Он сидел у керосиновой лампы и смотрел не в окно, а на чистую полстраничку, на которой ничего не было написано. В голове у него сегодня не было ни одной из тех формул, которые в полку и в дивизии за этот год уже стали считать его внутренним голосом. Не было ни «считай», ни «не выставляйся», ни «выдыхают»; не было даже того длинного длинного рабочего перечня, который он обычно составлял в голове перед сном — по фронту, по тылу, по людям, по бумагам. Была только одна простая мысль, которую он знал по своей старой профессии давно, ещё до прежней войны, ещё до училища: что есть такие операции, которые ты начинаешь не потому, что у тебя есть на них время, а потому, что время уже кончилось — и это не повод не начинать.
Он встал, подошёл к печке, опустился на одно колено и, не открывая жестянку из-под чая в щели за печкой, медленно провёл по железному её боку ладонью один раз — не для гадания, не для веры, а для той самой памяти, на которую отец Серафим в августе на ходе сообщения никого не уговаривал. Жестянка была холодная и стояла, как стояла. Крышка её, как и в августе, не поднималась.

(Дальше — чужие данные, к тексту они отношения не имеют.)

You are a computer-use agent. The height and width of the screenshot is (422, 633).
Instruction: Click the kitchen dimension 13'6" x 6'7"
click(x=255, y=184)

— Тихон Савельич, — сказал Волков негромко, никому в комнате, потому что Семён в сенях не двигался, а лампа молчала, — на Высокую идём.
За стеной по Тигровому хвосту прошла повозка с глухим стуком, и стук этот ушёл в сторону гавани и пропал в общем низком гудении ночного Порт-Артура, в котором сегодня впервые за всю осаду не было слышно главного — следующего одиннадцатидюймового удара, ради которого вся эта ночь, и весь этот город, и вся эта эскадра у Северного отрога теперь только и ждали утра.
Глава 16
ВЫСОКАЯ
Первого октября, около половины шестого утра, когда над Тигровым хвостом стояла та сухая тонкая темнота, какая бывает только в первые числа октября в Артуре, Волков вышел из квартиры пешком, без повозки, с шинелью внакидку и пустыми руками, потому что всё, что ему сегодня было нужно, уже лежало в нагрудном кармане сюртука и в полусарае за обратным скатом первой роты. Семён в сенях не задал ни одного вопроса, только подал фуражку — подал так, как подают вещь, которую человек на следующее утро может уже не надеть. Отдельный взгляд назад — на стол, на лист Петряева, на жестянку из-под чая в щели за печкой, к которой он этой ночью провёл ладонью один раз, не открывая, — Волков себе не позволил.